Phyllis Bardeau facts for kids
Phyllis Eileen Williams Bardeau (Gayanögwad) (April 2, 1934 – September 1, 2023) was a Seneca (Onödowáʼga:) author, and educator, and lexicographer. She was best known for her work on the Seneca language, including Seneca language dictionaries.
Biography
Bardeau was born on April 2, 1934 on the Allegany Indian Reservation (Ohi:yo’) in Cattaraugus County, New York. She grew up speaking Seneca with her grandmother on a farm in Coldspring, New York. Following her marriage she moved to the Cattaraugus Reservation (Ga’dä:gë́́sgë:ö’)
In 1951, Bardeau began to teach the Seneca language, first to a class of adults, then at the high school in Gowanda, New York. She then attended the State University of New York at Buffalo, earning a masters' degree in American Studies in 1994. She served as an instructor there, and developed a syllabus for courses in the Seneca Language, which were offered beginning in 2019.

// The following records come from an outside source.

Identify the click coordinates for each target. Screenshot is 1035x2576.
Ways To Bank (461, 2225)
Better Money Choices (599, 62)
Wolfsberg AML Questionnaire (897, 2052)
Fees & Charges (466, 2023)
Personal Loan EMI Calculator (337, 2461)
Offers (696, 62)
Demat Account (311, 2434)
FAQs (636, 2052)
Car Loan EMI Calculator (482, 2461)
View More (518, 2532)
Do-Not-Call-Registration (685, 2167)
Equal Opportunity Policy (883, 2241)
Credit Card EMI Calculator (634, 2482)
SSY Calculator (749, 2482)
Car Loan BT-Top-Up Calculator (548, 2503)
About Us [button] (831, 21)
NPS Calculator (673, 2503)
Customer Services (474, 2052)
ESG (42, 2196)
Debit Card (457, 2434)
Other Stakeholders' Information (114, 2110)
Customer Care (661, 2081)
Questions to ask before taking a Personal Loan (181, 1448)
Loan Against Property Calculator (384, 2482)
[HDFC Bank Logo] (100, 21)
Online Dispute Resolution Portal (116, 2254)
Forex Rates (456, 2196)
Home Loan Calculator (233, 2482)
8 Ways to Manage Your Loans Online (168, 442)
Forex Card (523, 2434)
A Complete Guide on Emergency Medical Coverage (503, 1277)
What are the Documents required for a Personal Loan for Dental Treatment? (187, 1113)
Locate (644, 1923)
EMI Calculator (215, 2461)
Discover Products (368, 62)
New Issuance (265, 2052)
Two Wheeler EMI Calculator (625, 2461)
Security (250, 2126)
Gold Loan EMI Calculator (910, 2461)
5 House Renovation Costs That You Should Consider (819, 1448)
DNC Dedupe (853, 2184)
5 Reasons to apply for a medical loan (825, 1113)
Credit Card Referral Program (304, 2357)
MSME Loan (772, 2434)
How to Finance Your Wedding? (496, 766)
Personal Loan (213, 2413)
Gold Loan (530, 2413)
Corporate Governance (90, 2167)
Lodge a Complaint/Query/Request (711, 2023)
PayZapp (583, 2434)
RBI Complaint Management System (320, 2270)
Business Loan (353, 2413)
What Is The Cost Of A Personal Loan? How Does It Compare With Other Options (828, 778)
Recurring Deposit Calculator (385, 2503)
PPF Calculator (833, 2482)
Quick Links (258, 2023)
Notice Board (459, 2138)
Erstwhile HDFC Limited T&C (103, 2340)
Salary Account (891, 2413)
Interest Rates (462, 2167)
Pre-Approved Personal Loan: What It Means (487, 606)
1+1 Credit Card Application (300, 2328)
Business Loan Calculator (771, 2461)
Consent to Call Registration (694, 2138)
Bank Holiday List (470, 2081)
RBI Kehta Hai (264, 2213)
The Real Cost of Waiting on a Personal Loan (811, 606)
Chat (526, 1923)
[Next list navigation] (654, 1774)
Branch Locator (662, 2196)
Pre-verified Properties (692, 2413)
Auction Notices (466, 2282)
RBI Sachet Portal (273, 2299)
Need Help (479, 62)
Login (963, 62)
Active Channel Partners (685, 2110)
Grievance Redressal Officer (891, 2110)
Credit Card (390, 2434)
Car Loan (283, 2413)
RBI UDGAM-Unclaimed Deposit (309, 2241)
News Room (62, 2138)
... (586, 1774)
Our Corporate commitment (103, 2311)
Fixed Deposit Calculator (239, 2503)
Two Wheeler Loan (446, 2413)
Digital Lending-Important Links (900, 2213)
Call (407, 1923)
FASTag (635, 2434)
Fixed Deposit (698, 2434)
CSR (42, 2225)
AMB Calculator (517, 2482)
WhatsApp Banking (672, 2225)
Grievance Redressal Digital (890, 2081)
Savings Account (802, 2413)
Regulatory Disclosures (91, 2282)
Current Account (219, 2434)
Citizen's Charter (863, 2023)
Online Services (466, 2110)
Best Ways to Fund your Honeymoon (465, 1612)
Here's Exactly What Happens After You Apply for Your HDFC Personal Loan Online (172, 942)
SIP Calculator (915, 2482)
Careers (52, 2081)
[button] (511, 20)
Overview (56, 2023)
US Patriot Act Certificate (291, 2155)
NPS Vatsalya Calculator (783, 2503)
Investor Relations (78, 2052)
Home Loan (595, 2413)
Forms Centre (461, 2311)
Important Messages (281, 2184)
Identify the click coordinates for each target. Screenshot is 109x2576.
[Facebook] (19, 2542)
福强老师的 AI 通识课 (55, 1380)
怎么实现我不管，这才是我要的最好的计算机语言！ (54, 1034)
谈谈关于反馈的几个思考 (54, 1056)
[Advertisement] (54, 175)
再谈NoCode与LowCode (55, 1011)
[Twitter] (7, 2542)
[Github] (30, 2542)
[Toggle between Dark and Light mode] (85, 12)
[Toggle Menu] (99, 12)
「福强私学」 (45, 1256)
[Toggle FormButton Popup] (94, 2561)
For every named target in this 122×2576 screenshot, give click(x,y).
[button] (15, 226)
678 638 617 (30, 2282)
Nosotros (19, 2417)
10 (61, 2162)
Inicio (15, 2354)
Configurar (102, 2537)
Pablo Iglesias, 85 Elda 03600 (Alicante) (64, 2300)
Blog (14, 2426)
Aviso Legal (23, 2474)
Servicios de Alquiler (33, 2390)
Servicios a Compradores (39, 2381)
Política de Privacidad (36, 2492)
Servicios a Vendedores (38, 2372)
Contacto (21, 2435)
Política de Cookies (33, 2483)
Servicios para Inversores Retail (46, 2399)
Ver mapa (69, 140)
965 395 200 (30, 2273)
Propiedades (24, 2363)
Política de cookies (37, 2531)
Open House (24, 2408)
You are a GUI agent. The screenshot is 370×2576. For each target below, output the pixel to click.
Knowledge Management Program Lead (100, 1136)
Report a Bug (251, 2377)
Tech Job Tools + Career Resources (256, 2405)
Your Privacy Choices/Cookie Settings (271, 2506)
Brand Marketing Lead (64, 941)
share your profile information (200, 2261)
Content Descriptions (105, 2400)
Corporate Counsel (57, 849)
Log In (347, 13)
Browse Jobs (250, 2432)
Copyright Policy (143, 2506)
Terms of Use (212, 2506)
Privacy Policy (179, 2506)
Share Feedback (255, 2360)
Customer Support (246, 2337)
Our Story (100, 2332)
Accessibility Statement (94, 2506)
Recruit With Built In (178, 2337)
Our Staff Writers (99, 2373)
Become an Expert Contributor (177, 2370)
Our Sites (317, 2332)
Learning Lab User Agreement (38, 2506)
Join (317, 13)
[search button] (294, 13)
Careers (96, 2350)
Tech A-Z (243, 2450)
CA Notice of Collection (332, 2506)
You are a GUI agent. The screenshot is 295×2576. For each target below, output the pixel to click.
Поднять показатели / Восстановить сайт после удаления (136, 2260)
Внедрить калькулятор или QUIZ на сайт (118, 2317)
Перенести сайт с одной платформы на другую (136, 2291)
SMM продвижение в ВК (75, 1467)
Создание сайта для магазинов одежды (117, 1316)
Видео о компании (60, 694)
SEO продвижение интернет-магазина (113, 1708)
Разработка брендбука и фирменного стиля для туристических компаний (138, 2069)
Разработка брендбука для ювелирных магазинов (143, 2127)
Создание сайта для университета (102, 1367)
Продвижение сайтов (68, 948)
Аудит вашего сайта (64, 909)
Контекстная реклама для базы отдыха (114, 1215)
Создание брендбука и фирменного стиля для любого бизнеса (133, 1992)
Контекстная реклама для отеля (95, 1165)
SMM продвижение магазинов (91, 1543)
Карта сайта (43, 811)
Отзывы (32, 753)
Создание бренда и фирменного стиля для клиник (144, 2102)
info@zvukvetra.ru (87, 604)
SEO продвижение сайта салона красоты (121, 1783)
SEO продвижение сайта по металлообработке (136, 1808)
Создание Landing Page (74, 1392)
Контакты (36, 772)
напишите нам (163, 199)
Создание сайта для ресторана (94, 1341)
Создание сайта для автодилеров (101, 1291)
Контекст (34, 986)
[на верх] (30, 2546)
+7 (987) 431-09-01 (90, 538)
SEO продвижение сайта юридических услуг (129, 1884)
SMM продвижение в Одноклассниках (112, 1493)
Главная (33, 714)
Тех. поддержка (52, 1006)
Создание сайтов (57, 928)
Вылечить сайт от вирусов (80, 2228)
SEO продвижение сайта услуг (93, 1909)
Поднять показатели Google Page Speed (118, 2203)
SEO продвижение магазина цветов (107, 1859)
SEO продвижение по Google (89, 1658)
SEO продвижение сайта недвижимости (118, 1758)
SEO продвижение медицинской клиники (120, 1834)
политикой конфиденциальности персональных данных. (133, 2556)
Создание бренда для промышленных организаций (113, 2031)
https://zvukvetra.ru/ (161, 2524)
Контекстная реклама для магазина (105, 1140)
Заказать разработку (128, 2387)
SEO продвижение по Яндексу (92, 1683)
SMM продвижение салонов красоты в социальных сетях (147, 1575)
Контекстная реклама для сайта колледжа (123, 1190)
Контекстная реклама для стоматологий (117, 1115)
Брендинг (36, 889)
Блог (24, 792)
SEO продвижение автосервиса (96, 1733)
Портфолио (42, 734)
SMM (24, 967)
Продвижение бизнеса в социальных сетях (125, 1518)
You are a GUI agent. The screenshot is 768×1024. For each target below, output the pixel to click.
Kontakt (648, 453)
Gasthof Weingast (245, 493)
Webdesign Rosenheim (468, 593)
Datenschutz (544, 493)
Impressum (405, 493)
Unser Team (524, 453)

She worked on standardizing the Seneca syllabary. She also collaborated with Wallace Chafe on his English–Seneca Dictionary.
In 1990 she returned to the Allegany Reservation, where she now works on writing, research and documentation of the Seneca Language, and providing support for Seneca Language programs there.
Bardeau died on September 1, 2023, at the age of 89.